BOSTON -- As a proposed tax on top earners inches toward the 2022 ballot, some lawmakers want to build a dam to hold back future increases.
A bipartisan plan before the Legislature's Revenue Committee would ask voters to amend the state Constitution by capping the personal income tax rate at 6.25% to prevent the levy from rising above that level. The flat tax rate went down to 5% in January 2019.
Senate Minority Leader Bruce Tarr, R-Gloucester, the bill's primary sponsor, said a separate proposal to amend the Constitution to place a 4% surcharge on individuals making more than $1 million per year creates the need for safeguards to prevent the personal income tax rate from rising.
"If we are going to go to that point, and put a tax rate into the Constitution, then we should also have a limit on how high it can be increased," he said.
To put the question before voters, Tarr's plan must be approved by at least 50% of the House and Senate, meeting together in two consecutive constitutional conventions.
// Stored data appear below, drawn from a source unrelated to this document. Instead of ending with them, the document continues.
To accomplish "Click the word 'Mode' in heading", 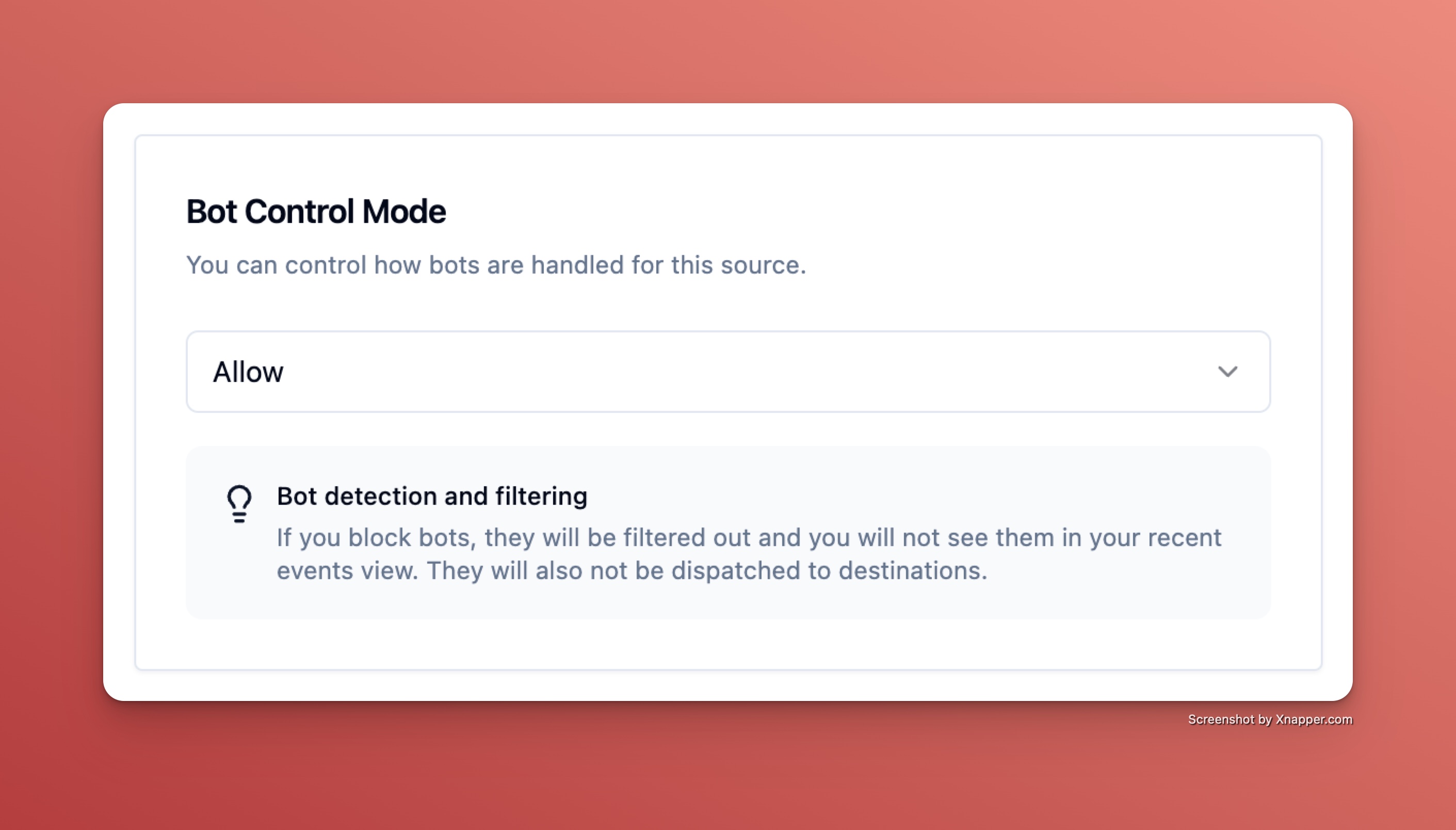I will pyautogui.click(x=404, y=212).
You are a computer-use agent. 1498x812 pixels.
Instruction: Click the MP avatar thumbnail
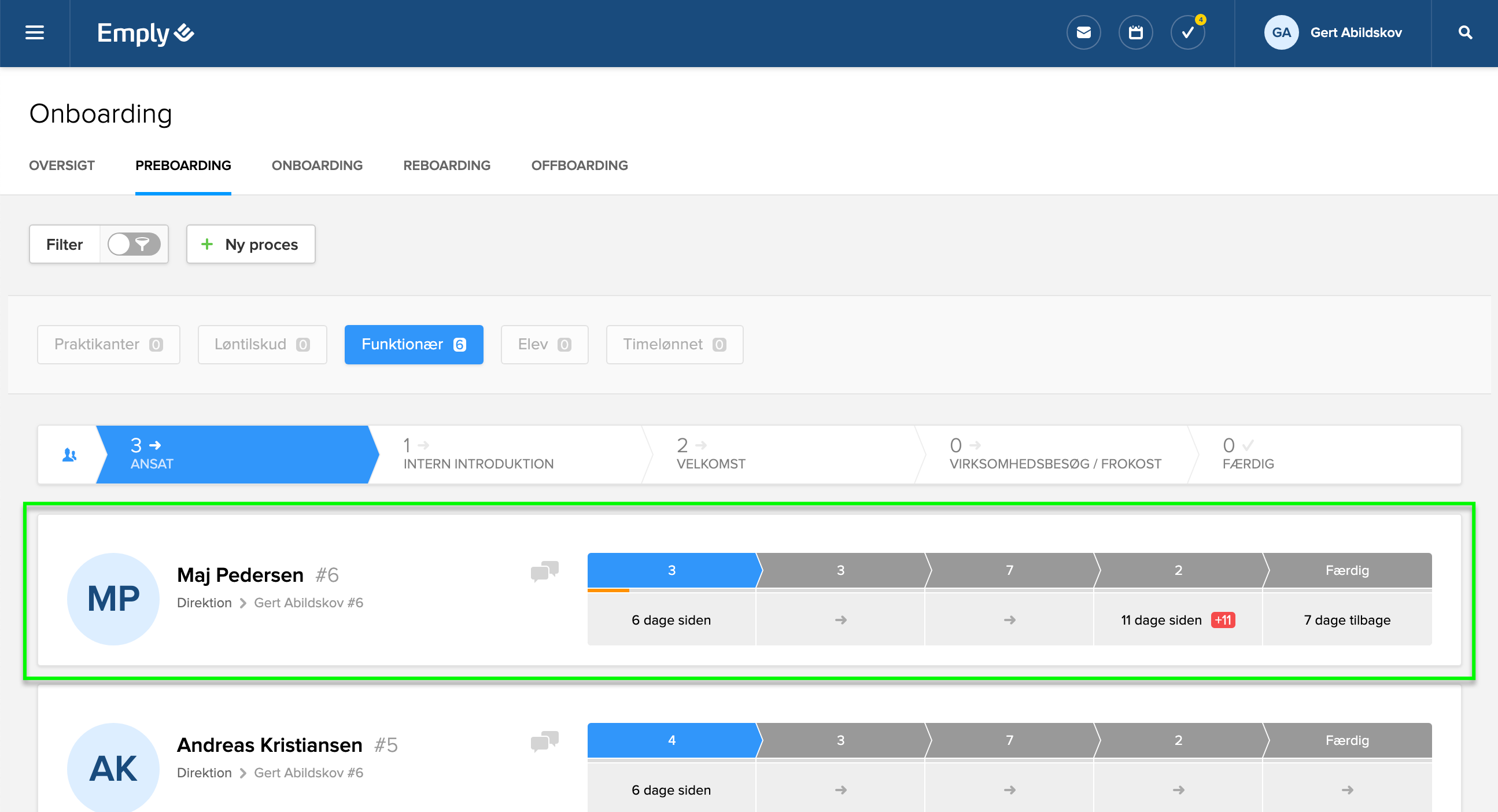click(x=113, y=599)
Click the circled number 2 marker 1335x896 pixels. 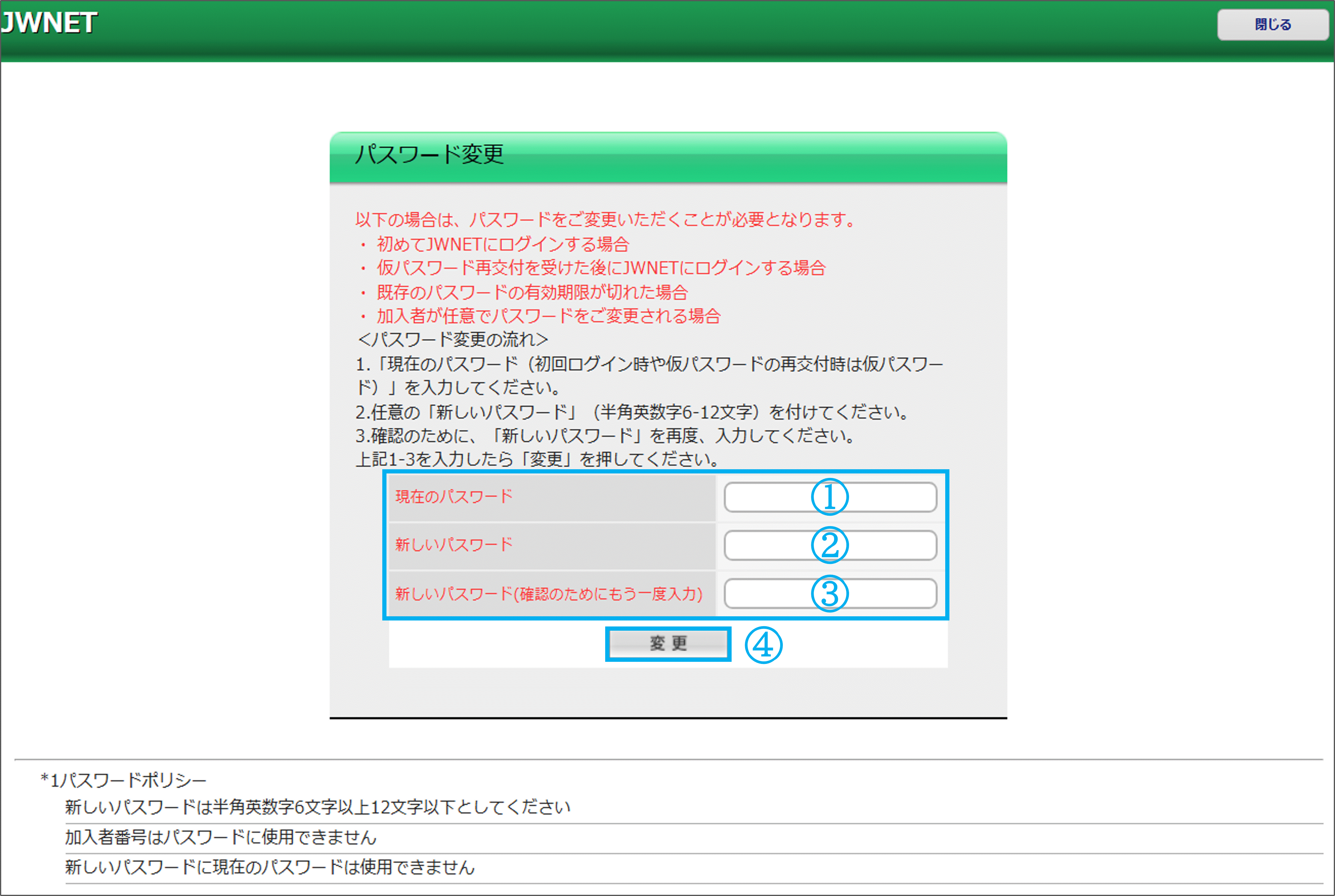coord(830,545)
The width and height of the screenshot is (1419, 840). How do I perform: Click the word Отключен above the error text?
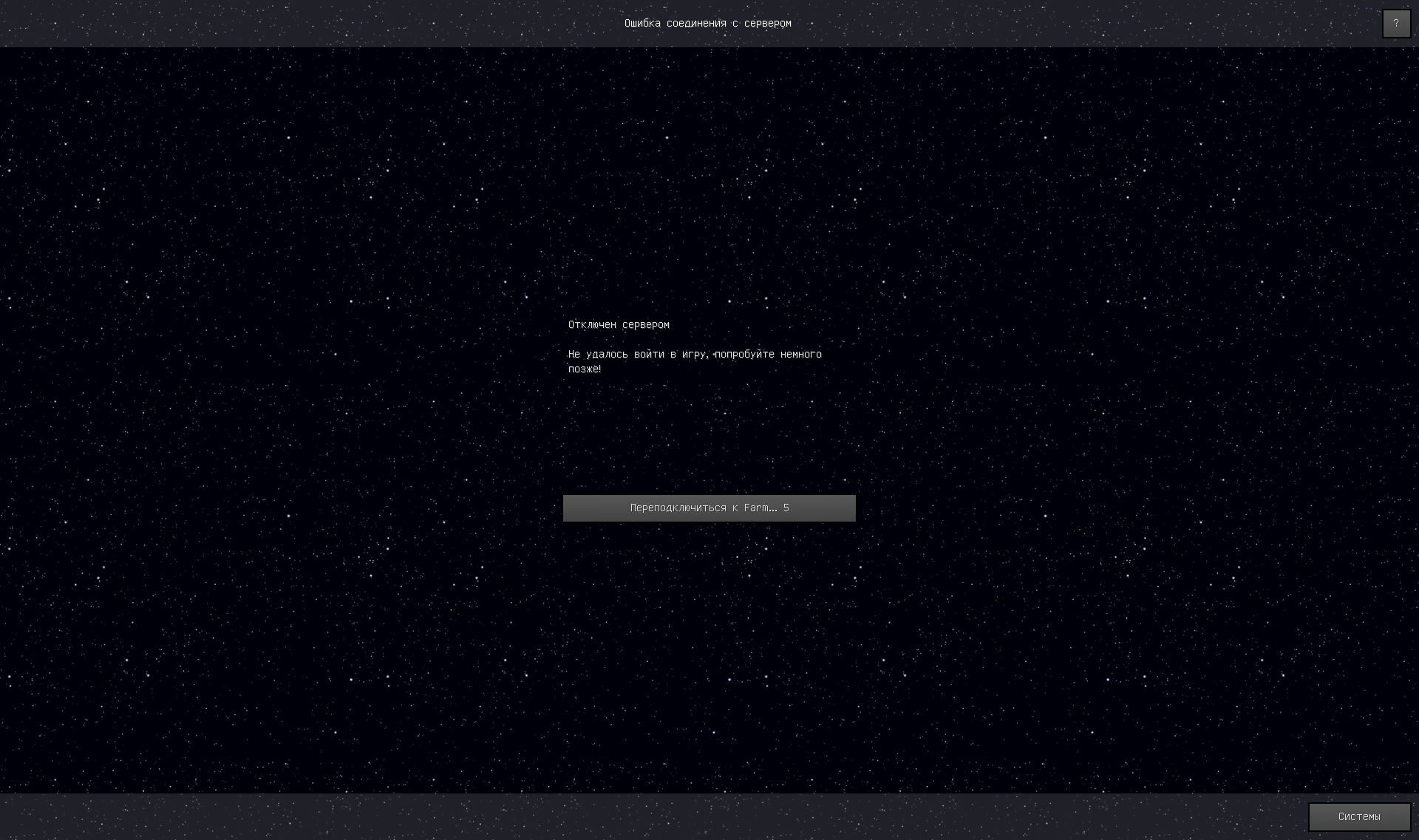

The earliest it could appear on the ballot would be 2022.
While there are currently no plans on Beacon Hill to increase the income tax rate, legislative leaders have been under pressure from progressive groups to come up with new sources of revenue to offset the financial blow from the pandemic.
Last year, a group of 90 economists wrote to Gov. Charlie Baker and other top elected officials to make the case for raising the state's income tax rate by one percentage point, which they said will drum up more than $2.5 billion a year.
"These tax rates could be phased back as the economy returns to its pre-recession level," the left-learning Massachusetts Budget and Policy Center wrote.
Tarr has filed a bill every legislative session to lower the income tax rate, but his proposals have been stymied in a Legislature controlled by Democrats.
This is the first time he has proposed putting the question to voters. And he has picked up bipartisan support, with Sen. Joanne Commerford, D-Northampton, signing onto the bill.
Lawmakers who oppose dropping the rate argue that the state would take a major hit with less money for schools, transportation and other needs.
Income tax collections represent more than 58% of the revenue used to keep state government running.
Massachusetts voters overwhelmingly approved a ballot question in 2000 to cut the personal income tax rate to 5%. At the time the rate was 5.85%.
Two years after its passage, however, the Legislature outraged supporters of the rollback by freezing the personal income tax at 5.3% to plug budget shortfalls.
Lawmakers approved a process to reduce the tax rate if growth in the state’s annual revenue met certain benchmarks. But it took nearly two decades for the rate to come down to 5%, which happened in January 2019.
Tarr's proposal faces long odds on Beacon Hill, where lawmakers are on the hunt for tax revenue to offset revenue losses caused by the pandemic.
Chip Ford, of the group Citizens for Limited Taxation, which advocated for the 2000 tax cut, said he's doubtful the Democratic-controlled Legislature will act on it.
"He's one of only three Republicans in the Senate," Ford said. "It's a great idea, but I don't see this thing going anywhere."